当時11歳だったサボー氏は、家族とともにスイスへ逃れた。
1989年以降はハンガリーで働き、地元企業を経営した。そこでは、物事を二極思考で捉える風潮を目の当たりにした。「共産主義体制下では、人々は悲観的な見方をするか、状況を軽視するかのどちらかに偏りがちだ。賛成か反対かのどちらかしかない」
政権に反対した人々は、静かに抵抗した。そして共産主義体制の崩壊後、「真の民主主義文化は生まれず、ただ資本主義体制が確立されただけだった」。
サボー氏はここ数年、ハンガリーに帰国していない。オルバン氏がハンガリーで民主主義を解体していく様子に苛立ちを募らせている。だがオルバン氏が去った今、何が起こるのだろうか?新たな勢力が権力を握り、諸機関を支配するのを目の当たりにしたハンガリー国民がどう動くのか――サボー氏は最悪の事態を恐れている。

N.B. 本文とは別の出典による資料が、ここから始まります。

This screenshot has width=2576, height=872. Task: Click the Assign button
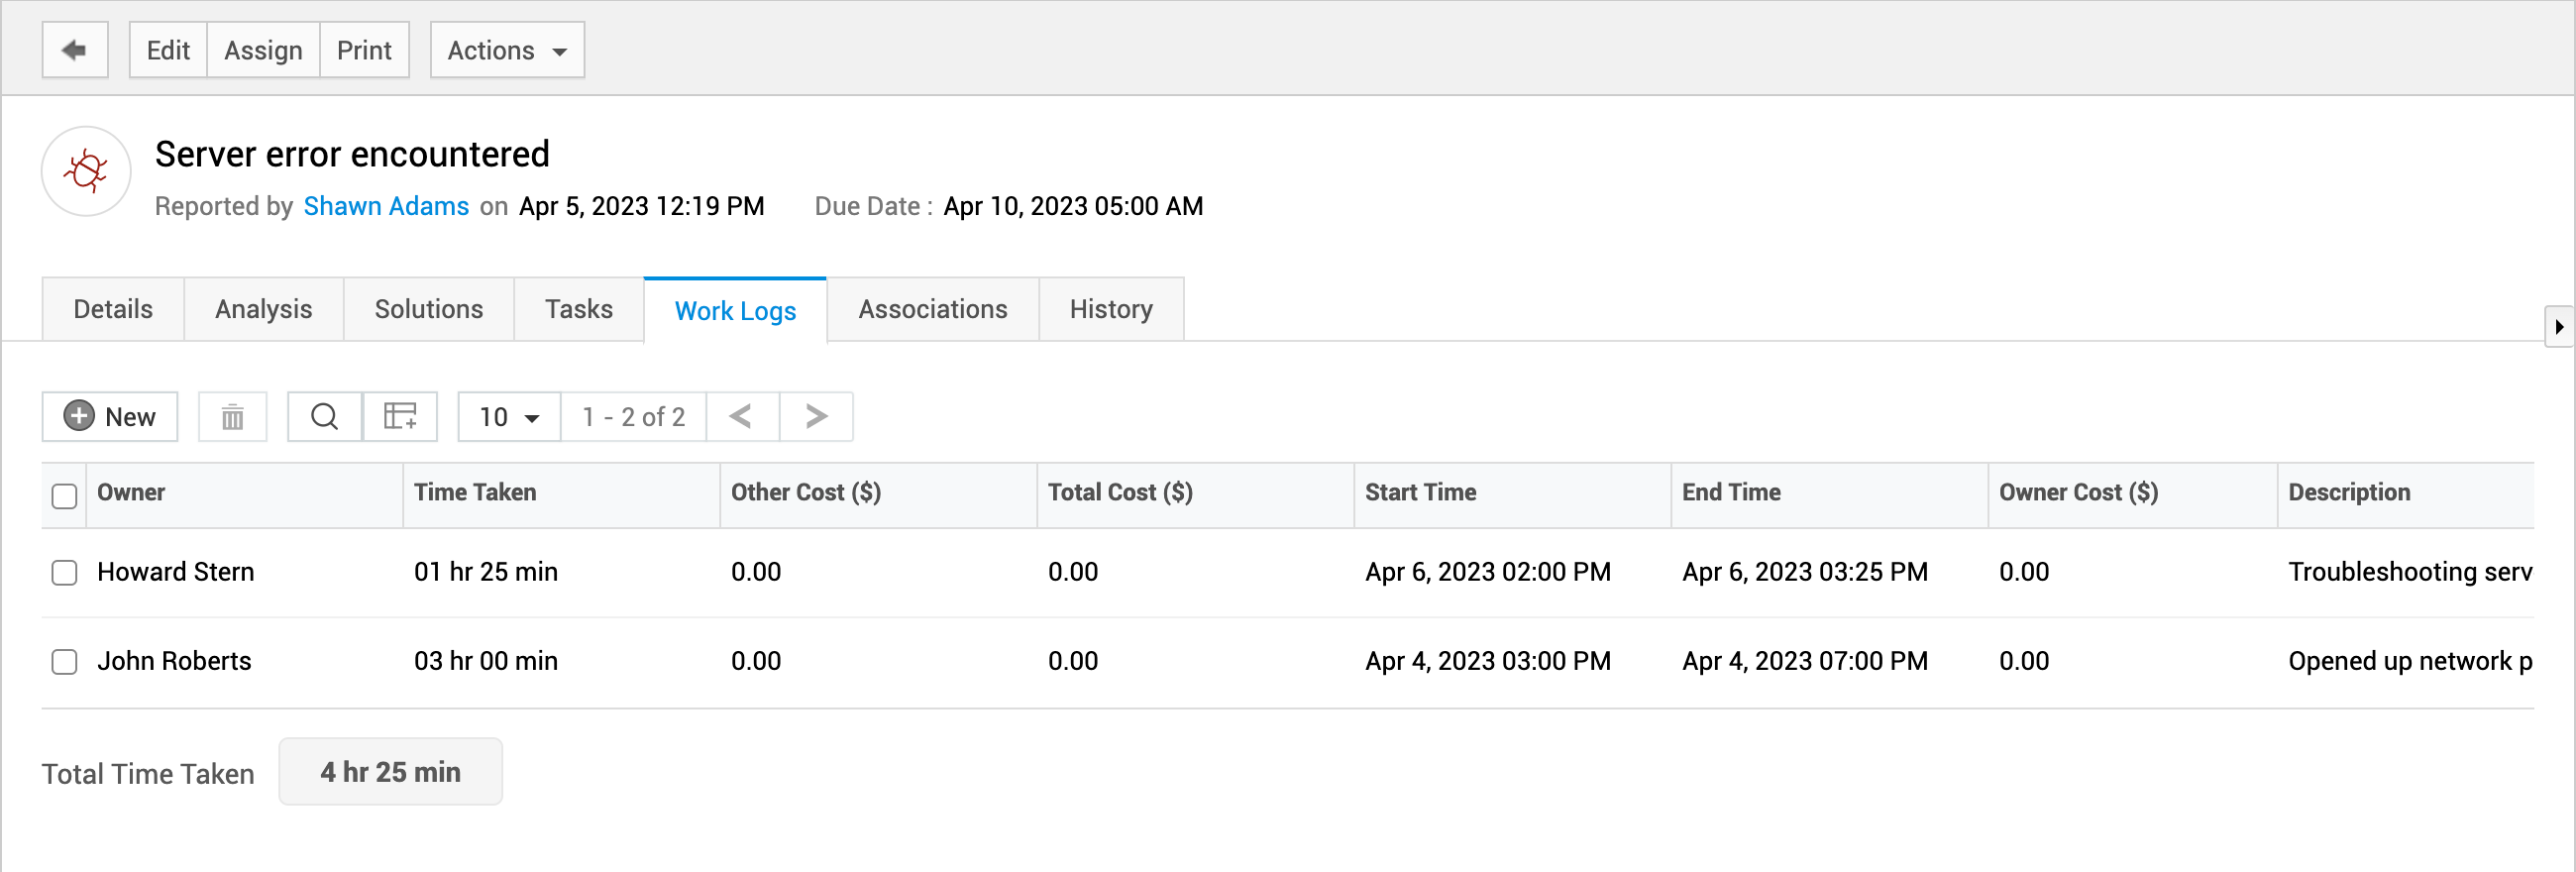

「重要なのは、公平な競争条件を確立できるかどうかだ。そのためには、真の支持基盤を持つ3~4つの政党が長期的に政権を維持し、政党の財政が国家によって透明性をもって管理される必要がある」。こう述べるサボー氏は、その理想としてあらゆる政治勢力が政府を構成するスイスの民主主義を挙げる。そうして初めて、幅広い民主主義意識が育まれると強調する。
シン氏が指摘するように、ハンガリーとアジア、アフリカ、ラテンアメリカの民主化運動を結びつける共通点が一つある。それは、オルバン氏の失脚の翌晩、祝賀ムードに包まれていたのは主に若者たちだったということだ。